Both prior and posterior are Markov processes over latent states.
Truncated BPTT: gradients are propagated only through the last transition of each supervision step, enabling memory-efficient training.

Inference-Time Scaling¶

Depth scaling: Adaptive computation time — each trajectory halts when a learned head predicts it is beneficial to stop.
Width scaling: Sample N parallel trajectories from the prior, decode each, then select the best candidate using:
Majority voting, or
Latent Process Reward Model (LPRM): a value head trained to predict final accuracy.

Key Results¶

Structured Reasoning¶

Method	Params	Sudoku-Extreme	ARC-AGI-1	ARC-AGI-2
TRM (deterministic)	7M	87.4%	44.6%	7.8%
GRAM (Ours)	10M	97.0%	52.0%	11.1%

Width scaling is especially powerful: GRAM with N=20 samples at 16 iterations outperforms all deterministic baselines at 320 iterations (97.0% vs 90.5%).
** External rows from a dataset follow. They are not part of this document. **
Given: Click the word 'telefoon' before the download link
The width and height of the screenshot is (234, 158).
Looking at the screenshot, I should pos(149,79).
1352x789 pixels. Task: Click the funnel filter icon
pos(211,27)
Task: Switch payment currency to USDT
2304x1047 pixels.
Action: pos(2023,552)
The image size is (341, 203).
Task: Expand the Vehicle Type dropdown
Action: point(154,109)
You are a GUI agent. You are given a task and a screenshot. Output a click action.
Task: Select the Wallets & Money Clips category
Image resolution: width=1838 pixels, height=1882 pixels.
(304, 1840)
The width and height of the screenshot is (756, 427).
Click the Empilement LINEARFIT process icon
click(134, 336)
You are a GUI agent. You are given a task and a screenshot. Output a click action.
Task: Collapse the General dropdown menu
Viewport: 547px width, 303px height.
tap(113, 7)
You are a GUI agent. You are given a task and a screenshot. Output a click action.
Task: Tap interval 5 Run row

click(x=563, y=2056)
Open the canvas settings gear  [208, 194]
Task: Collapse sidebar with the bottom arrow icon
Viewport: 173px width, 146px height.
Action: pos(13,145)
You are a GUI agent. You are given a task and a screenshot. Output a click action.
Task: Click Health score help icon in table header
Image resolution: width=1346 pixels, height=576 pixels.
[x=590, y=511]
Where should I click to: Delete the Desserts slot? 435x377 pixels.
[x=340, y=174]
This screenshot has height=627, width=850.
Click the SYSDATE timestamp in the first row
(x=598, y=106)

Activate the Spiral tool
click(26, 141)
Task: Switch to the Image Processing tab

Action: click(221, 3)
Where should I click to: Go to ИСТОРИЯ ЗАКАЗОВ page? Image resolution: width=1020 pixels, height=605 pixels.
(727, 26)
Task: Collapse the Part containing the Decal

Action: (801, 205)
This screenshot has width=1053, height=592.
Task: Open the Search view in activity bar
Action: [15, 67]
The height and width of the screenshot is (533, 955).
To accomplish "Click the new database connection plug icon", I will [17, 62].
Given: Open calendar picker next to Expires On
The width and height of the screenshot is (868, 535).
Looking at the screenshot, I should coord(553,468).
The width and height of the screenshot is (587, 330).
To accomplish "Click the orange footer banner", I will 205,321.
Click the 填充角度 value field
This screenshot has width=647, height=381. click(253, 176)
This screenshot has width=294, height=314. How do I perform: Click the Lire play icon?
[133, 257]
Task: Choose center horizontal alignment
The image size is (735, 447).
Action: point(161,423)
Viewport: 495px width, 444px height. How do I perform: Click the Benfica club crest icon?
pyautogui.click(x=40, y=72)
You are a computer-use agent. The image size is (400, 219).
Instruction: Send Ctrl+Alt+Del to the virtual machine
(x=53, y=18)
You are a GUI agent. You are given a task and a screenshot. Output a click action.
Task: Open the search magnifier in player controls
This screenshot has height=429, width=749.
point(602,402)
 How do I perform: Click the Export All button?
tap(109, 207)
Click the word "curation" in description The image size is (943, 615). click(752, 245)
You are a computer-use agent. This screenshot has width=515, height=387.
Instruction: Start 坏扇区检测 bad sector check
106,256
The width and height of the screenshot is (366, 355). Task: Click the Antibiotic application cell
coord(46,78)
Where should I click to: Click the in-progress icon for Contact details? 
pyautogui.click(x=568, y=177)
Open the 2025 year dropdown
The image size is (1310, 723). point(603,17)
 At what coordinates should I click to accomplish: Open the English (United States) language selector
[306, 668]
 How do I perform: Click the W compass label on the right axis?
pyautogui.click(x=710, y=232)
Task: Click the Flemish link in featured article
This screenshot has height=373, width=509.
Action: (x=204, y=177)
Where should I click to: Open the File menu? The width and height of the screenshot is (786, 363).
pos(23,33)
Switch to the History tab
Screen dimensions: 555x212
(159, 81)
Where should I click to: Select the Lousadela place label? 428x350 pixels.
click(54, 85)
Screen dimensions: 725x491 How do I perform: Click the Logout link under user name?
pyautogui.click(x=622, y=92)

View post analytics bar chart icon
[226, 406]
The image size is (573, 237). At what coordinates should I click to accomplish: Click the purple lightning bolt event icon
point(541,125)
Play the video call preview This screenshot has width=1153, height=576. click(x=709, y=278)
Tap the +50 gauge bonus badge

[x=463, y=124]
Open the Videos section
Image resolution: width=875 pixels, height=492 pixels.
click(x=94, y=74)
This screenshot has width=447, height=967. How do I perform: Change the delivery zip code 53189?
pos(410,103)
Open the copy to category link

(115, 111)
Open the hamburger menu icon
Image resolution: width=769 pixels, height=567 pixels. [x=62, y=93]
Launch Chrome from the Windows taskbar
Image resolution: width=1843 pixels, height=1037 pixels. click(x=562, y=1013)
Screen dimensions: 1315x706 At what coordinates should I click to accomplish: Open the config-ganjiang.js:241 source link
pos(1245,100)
Multi-Solution Tasks (N-Queens, Graph Coloring)¶

Deterministic recursion fails on multi-solution tasks — it cannot discover multiple valid solutions.
GRAM achieves 99.6% accuracy on 8×8 N-Queens with 90.3% coverage across 20 samples.
On graph coloring: 85.8% coverage vs 22.3% for the best deterministic baseline.

Significance¶

GRAM addresses a fundamental limitation of deterministic recursive reasoning: the inability to handle uncertainty and explore multiple hypotheses. By introducing controlled stochasticity and explicit width-scaling, it opens a path toward more robust reasoning systems that can consider alternatives and escape local optima — particularly important for open-ended problem-solving where the correct approach is not known in advance.